78/78 [==============================] - 1s 13ms/step - loss: 1.3043 - accuracy: 0.5469

This indicates that the LR Finder and CLR schedule seem like good ideas to try when training your models, especially when using non-adaptive optimizers such as SGD.

I tried the same sequence of experiments with the Adam optimizer, and I got better results (test accuracy: 0.5908) using a fixed learning rate of 1e-3 for the first training run. Thereafter, based on the LR Finder reporting a learning rate range of (1e-6, 1e-1), the next two experiments using the best learning rate and CLR schedule both produced accuracies of about 0.1 (i.e., close to random for 10-class classifier). I wasn't too surprised, since I figured that the CLR schedule probably interfered with Adam's own learning rate schedule. However, according to this tweet from Jeremy Howard, the LR Finder can be used with the Adam optimizer as well. Given that he has probably conducted many more experiments around this than I have, and the fast.ai Learner.lr_find() code is more robust and heavily tested than my homegrown implementation, he is very likely right, and my results are an anomaly.

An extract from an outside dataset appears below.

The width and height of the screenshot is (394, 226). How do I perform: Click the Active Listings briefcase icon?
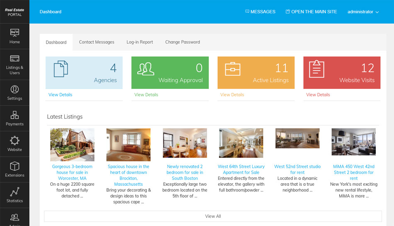[233, 69]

That's all I have for today. Thanks for staying with me so far. I learned a lot from implementing this code, and hopefully you learned a few things from reading this as well. Hopefully, this gives you some ideas for building an LR Finder for Tensorflow 2 that can be used easily by end-users -- if you do end up building one, please let me know, will be happy to link to your site/repository and recommend it to other readers.